**提示:**
把下面的材料按行改写成 Markdown 表格，两列分别为“序号”和“材料行”，空行不计入。

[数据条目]
━━━━━━━━━━━━━━━━

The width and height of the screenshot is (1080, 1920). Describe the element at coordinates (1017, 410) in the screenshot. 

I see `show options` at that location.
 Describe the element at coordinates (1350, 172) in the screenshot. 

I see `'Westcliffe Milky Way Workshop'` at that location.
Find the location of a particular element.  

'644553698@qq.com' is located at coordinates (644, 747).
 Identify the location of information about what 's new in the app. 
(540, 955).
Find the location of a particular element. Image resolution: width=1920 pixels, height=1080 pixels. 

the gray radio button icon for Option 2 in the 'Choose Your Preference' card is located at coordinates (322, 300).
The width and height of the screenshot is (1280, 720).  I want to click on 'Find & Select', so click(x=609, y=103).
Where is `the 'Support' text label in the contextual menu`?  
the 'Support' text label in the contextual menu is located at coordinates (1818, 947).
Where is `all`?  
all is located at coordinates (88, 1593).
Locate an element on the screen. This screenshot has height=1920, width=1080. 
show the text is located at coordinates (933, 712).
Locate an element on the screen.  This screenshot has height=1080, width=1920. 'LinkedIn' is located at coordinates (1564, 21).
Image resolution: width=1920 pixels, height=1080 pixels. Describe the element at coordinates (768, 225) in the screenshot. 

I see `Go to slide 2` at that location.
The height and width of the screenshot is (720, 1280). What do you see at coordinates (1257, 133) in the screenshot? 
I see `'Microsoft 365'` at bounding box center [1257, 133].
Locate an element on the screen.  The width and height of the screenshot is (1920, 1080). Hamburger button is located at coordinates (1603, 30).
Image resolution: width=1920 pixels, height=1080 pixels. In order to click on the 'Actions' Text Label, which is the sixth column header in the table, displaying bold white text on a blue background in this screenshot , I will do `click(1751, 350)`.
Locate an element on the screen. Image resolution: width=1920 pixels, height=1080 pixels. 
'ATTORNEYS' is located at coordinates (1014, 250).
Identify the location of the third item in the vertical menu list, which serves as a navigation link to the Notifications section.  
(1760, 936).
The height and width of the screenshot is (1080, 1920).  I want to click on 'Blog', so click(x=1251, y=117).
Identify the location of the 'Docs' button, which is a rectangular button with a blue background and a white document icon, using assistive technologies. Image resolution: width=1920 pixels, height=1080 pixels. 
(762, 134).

━━━━━━━━━━━━━━━━

**完整输出:**
| 序号 | 材料行 |
|---|---|
| 1 | The width and height of the screenshot is (1080, 1920). Describe the element at coordinates (1017, 410) in the screenshot.  |
| 2 | I see `show options` at that location. |
| 3 |  Describe the element at coordinates (1350, 172) in the screenshot.  |
| 4 | I see `'Westcliffe Milky Way Workshop'` at that location. |
| 5 | Find the location of a particular element.   |
| 6 | '644553698@qq.com' is located at coordinates (644, 747). |
| 7 |  Identify the location of information about what 's new in the app.  |
| 8 | (540, 955). |
| 9 | Find the location of a particular element. Image resolution: width=1920 pixels, height=1080 pixels.  |
| 10 | the gray radio button icon for Option 2 in the 'Choose Your Preference' card is located at coordinates (322, 300). |
| 11 | The width and height of the screenshot is (1280, 720).  I want to click on 'Find & Select', so click(x=609, y=103). |
| 12 | Where is `the 'Support' text label in the contextual menu`?   |
| 13 | the 'Support' text label in the contextual menu is located at coordinates (1818, 947). |
| 14 | Where is `all`?   |
| 15 | all is located at coordinates (88, 1593). |
| 16 | Locate an element on the screen. This screenshot has height=1920, width=1080.  |
| 17 | show the text is located at coordinates (933, 712). |
| 18 | Locate an element on the screen.  This screenshot has height=1080, width=1920. 'LinkedIn' is located at coordinates (1564, 21). |
| 19 | Image resolution: width=1920 pixels, height=1080 pixels. Describe the element at coordinates (768, 225) in the screenshot.  |
| 20 | I see `Go to slide 2` at that location. |
| 21 | The height and width of the screenshot is (720, 1280). What do you see at coordinates (1257, 133) in the screenshot?  |
| 22 | I see `'Microsoft 365'` at bounding box center [1257, 133]. |
| 23 | Locate an element on the screen.  The width and height of the screenshot is (1920, 1080). Hamburger button is located at coordinates (1603, 30). |
| 24 | Image resolution: width=1920 pixels, height=1080 pixels. In order to click on the 'Actions' Text Label, which is the sixth column header in the table, displaying bold white text on a blue background in this screenshot , I will do `click(1751, 350)`. |
| 25 | Locate an element on the screen. Image resolution: width=1920 pixels, height=1080 pixels.  |
| 26 | 'ATTORNEYS' is located at coordinates (1014, 250). |
| 27 | Identify the location of the third item in the vertical menu list, which serves as a navigation link to the Notifications section.   |
| 28 | (1760, 936). |
| 29 | The height and width of the screenshot is (1080, 1920).  I want to click on 'Blog', so click(x=1251, y=117). |
| 30 | Identify the location of the 'Docs' button, which is a rectangular button with a blue background and a white document icon, using assistive technologies. Image resolution: width=1920 pixels, height=1080 pixels.  |
| 31 | (762, 134). |